▸ **Page excerpt**
= = = = =
Ukraine latest: White House readies long-term assistance package

Germany open to banning Russian oil imports in new sanctions.
Image: Vincent Mundy/Bloomberg

The Biden administration plans to send to Congress as soon as Thursday a proposal for weapons and humanitarian assistance to Ukraine that would last through September.

Russia said it stopped natural gas flows to Poland and Bulgaria, making good on a threat to cut off buyers if they refuse Russian President Vladimir Putin’s demand to pay in rubles.

Some European companies already acceded to the ultimatum, which the European Commission warned would breach sanctions. European gas prices surged more than 20% on the move before settling back. The European Union’s gas coordination group met to chart a joint response, and EU energy ministers set a May 2 meeting to discuss Ukraine.

Germany signaled it’s open to banning Russian oil imports in new sanctions.

Biden Administration Readies Long-Term Assistance Package (9:46 p.m.)
The White House plans to send to Congress this week a proposal for emergency funds for Ukraine that will cover the rest of the current fiscal year that ends Sept. 30, White House Press Secretary Jen Psaki said.

The proposal will include “security or military assistance, humanitarian economic assistance” to “help address a range of needs the Ukrainians have,” Psaki said.

Separately, Secretary of State Antony Blinken told senators the proposal would also include funds to help remove land mines and to combat food insecurity.

EU Nations See Ambiguity in Bloc’s Advice on Russian Gas Demands (8:24 p.m.)
Several European Union nations are pushing for clearer guidance from the bloc on Russia’s demand to pay for gas in rubles, saying the current advice is too ambiguous.

The European Commission told the ambassadors at a closed-door meeting Wednesday that it will fine-tune the wording of its guidelines, according to people familiar with the discussions. A number of countries who raised the issue want the commission to clarify that buyers don’t have any workarounds to acquiesce to the Kremlin’s demands, one of the people said.
= = = = =
▸ **Data supplied**
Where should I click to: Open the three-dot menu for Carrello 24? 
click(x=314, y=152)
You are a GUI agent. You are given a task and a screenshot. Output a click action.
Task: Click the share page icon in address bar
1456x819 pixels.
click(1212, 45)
= = = = =
Can you write out the Ukraine news update word for word, between "Germany open to" and "it’s open to banning Russian oil imports in new sanctions.", inclusive?

Germany open to banning Russian oil imports in new sanctions.
Image: Vincent Mundy/Bloomberg

The Biden administration plans to send to Congress as soon as Thursday a proposal for weapons and humanitarian assistance to Ukraine that would last through September.

Russia said it stopped natural gas flows to Poland and Bulgaria, making good on a threat to cut off buyers if they refuse Russian President Vladimir Putin’s demand to pay in rubles.

Some European companies already acceded to the ultimatum, which the European Commission warned would breach sanctions. European gas prices surged more than 20% on the move before settling back. The European Union’s gas coordination group met to chart a joint response, and EU energy ministers set a May 2 meeting to discuss Ukraine.

Germany signaled it’s open to banning Russian oil imports in new sanctions.